Further MySQL documentation is at https://dev.mysql.com/doc/refman/5.5/en/nested-join-optimization.html
SEE http://dev.mysql.com/doc/refman/5.0/en/join.html
AND start reading here:
Join Processing Changes in MySQL 5.0.12
Beginning with MySQL 5.0.12, natural joins and joins with USING, including outer join variants, are processed according to the SQL:2003 standard. The goal was to align the syntax and semantics of MySQL with respect to NATURAL JOIN and JOIN ... USING according to SQL:2003. However, these changes in join processing can result in different output columns for some joins.

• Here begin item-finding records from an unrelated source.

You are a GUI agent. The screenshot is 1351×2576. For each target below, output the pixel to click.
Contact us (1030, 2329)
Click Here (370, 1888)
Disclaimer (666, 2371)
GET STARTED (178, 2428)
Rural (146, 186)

Also, some queries that appeared to work correctly in older versions must be rewritten to comply with the standard.
These changes have five main aspects:
The way that MySQL determines the result columns of NATURAL or USING join operations (and thus the result of the entire FROM clause).
Expansion of SELECT * and SELECT tbl_name.* into a list of selected columns.

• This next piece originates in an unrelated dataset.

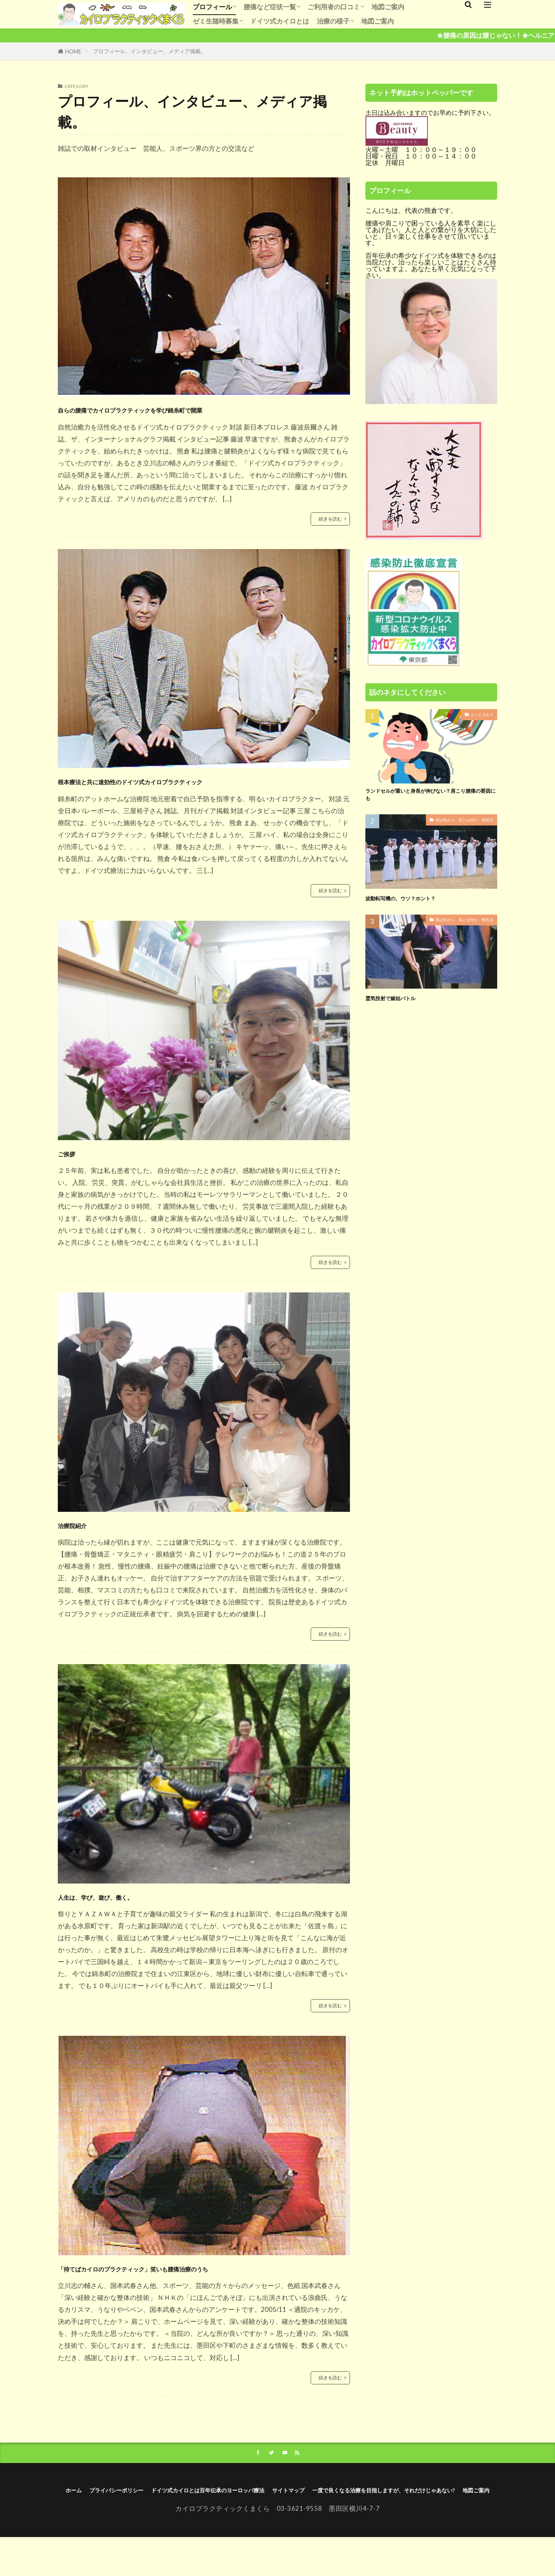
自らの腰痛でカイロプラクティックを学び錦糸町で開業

Resolution of column names in NATURAL or USING joins.
Transformation of NATURAL or USING joins into JOIN ... ON.
Resolution of column names in the ON condition of a JOIN ... ON.
Im not sure about the ON vs USING part (though this website says they are the same)
As for the ordering question, its entirely implementation (and probably query) specific. MYSQL most likely picks an order when compiling the request. If you do want to enforce a particular order you would have to 'nest' your queries:
SELECT c.*
FROM companies AS c
JOIN (SELECT * FROM users AS u
JOIN (SELECT * FROM jobs AS j USING(userid)
JOIN useraccounts AS us USING(userid)
WHERE j.jobid = 123)
)
as for part 4: the where clause limits what rows from the jobs table are eligible to be JOINed on. So if there are rows which would join due to the matching userids but don't have the correct jobid then they will be omitted.
1) Using is not exactly the same as on, but it is short hand where both tables have a column with the same name you are joining on... see: http://www.java2s.com/Tutorial/MySQL/0100__Table-Join/ThekeywordUSINGcanbeusedasareplacementfortheONkeywordduringthetableJoins.htm
It is more difficult to read in my opinion, so I'd go spelling out the joins.
3) It is not clear from this query, but I would guess it does not.
2) Assuming you are joining through the other tables (not all directly on companyies) the order in this query does matter... see comparisons below:
Origional:
SELECT c.*
FROM companies AS c
JOIN users AS u USING(companyid)
JOIN jobs AS j USING(userid)
JOIN useraccounts AS us USING(userid)
WHERE j.jobid = 123
What I think it is likely suggesting:
SELECT c.*
FROM companies AS c
JOIN users AS u on u.companyid = c.companyid
JOIN jobs AS j on j.userid = u.userid
JOIN useraccounts AS us on us.userid = u.userid
WHERE j.jobid = 123
You could switch you lines joining jobs & usersaccounts here.
What it would look like if everything joined on company:
SELECT c.*
FROM companies AS c
JOIN users AS u on u.companyid = c.companyid
JOIN jobs AS j on j.userid = c.userid
JOIN useraccounts AS us on us.userid = c.userid
WHERE j.jobid = 123
This doesn't really make logical sense... unless each user has their own company.
4.) The magic of sql is that you can only show certain columns but all of them are their for sorting and filtering...
if you returned
SELECT c.*, j.jobid....
you could clearly see what it was filtering on, but the database server doesn't care if you output a row or not for filtering.